Et Lotfi Laamari continue «En 10 jours, les laïcs sont devenus les meilleurs amis d’Ennahdha et les salafistes djihadistes, anciens enfants de Rached Ghannouchi lui évoquant sa jeunesse, sont soudainement diabolisés.»

Tout en affichant un profond respect à l’égard du ministre de l’Intérieur actuel, M. Ben Jeddou, Lotfi Laamari soulève le problème des cellules œuvrant en parallèle et constituant de véritables mines au sein du ministère de l’Intérieur. 

Selon lui, les manigances ayant eu lieu concernant l’enquête de l’assassinat de Chokri Belaïd le prouvent, brisent la crédibilité du ministère de l’Intérieur et justifient le manque de confiance envers cette institution. 

Les doutes de Lotfi Laamari se rapportent également à la liste des personnes à assassiner qu’il croit élaborée par les «aigles d’Ennahdha» et non par les salafistes djihadistes. Le nom d’Ameur Laârayedh y étant déposé le démontrerait. Selon lui, Ali Laarayedh aurait été la personne à s’y être inscrite puisqu’il leur avait déclaré la guerre depuis l’année dernière dans les pages du journal Le Monde.

Autre point d’interrogation soulevé par le journaliste Laâméri, la non-diffusion de l’extrait ayant conduit à l’assassinat de Mohamed Brahmi déclarant que «le modèle égyptien devrait être exécuté en Tunisie» alors qu’on avait diffusé par le passé un extrait expliquant l’assassinat de Chokri Belaïd. 

Et il ajoute «j’ai critiqué le parti Ennahdha lors de mes dernières déclarations. Ali Laârayedh est la «boite noire» de ce parti. Quitter le gouvernement mènerait à la découverte de dossiers brûlants, notamment celui des assassinats politiques. C’est la raison pour laquelle Ennahdha ne veut pas d’un gouvernement indépendant ou de technocrates.»

 

Peut-on séparer culturel et politique

Au-delà des insultes et menaces, on aurait souvent reproché à Lotfi Laamari de mélanger culture et politique ; or, selon lui «la bataille semble politique, mais au fond elle est culturelle». 

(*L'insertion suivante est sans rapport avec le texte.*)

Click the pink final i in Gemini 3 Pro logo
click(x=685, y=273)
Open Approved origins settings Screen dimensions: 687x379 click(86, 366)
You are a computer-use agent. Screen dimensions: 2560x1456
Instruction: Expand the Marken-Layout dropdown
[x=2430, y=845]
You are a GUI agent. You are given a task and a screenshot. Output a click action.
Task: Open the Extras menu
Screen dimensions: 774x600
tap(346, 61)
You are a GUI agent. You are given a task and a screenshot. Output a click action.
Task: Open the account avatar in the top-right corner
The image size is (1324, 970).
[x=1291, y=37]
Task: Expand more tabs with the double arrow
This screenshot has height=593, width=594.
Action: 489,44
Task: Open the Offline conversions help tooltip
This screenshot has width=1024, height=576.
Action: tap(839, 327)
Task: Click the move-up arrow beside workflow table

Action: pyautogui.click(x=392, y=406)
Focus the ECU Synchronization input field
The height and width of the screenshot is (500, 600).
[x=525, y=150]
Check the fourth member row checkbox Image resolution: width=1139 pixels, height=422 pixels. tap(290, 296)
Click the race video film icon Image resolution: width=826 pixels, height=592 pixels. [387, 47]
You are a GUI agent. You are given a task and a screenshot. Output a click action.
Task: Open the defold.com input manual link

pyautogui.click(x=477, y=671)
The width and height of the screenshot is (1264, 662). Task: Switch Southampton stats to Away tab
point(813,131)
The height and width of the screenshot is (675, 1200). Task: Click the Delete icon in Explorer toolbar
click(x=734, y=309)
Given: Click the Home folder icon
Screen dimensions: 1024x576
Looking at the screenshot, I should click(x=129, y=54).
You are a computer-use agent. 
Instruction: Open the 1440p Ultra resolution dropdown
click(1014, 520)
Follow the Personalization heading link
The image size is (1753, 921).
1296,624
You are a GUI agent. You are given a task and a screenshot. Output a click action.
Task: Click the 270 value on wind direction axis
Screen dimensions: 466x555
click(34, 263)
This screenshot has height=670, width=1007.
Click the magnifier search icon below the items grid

Il explique qu’«il existe aujourd’hui en Tunisie une lutte entre deux modèles sociaux et il est presque impossible de séparer les deux domaines. On ne peut déterminer la frontière entre politique et culturel quand on parle des évènements du palais Abdeleya et de la visite de Majda Roumi à la tombe de Chokri Belaïd. Il est également de mon droit de parler de la politique, même si je me trouvais sur la liste des assassinats politiques. Le but des menaces touchant des intellectuels tunisiens est surtout de faire peur et d’imposer le silence afin qu’on pille le pays sans que personne ne puisse le dénoncer. De nombreux médias ont malheureusement choisi de s’aligner contre le pays et on ne trouve plus dans leur programmation que des feuilletons et des films sans intérêt en l’absence de plateaux sérieux, comme si l’on ne traversait pas une profonde crise politique. J’ai mal et je suis malheureux, mais je n’ai pas peur. Ce qui m’éprouve est qu’après l’arrêt de Bila Moujamla, je n’ai plus d’espace pour m’exprimer et c’est un douloureux destin dans un pays ayant connu la Révolution et la liberté, mais où les journalistes et les intellectuels sont menacés d’assassinats et sont obligés de porter des gilets pare-balles.»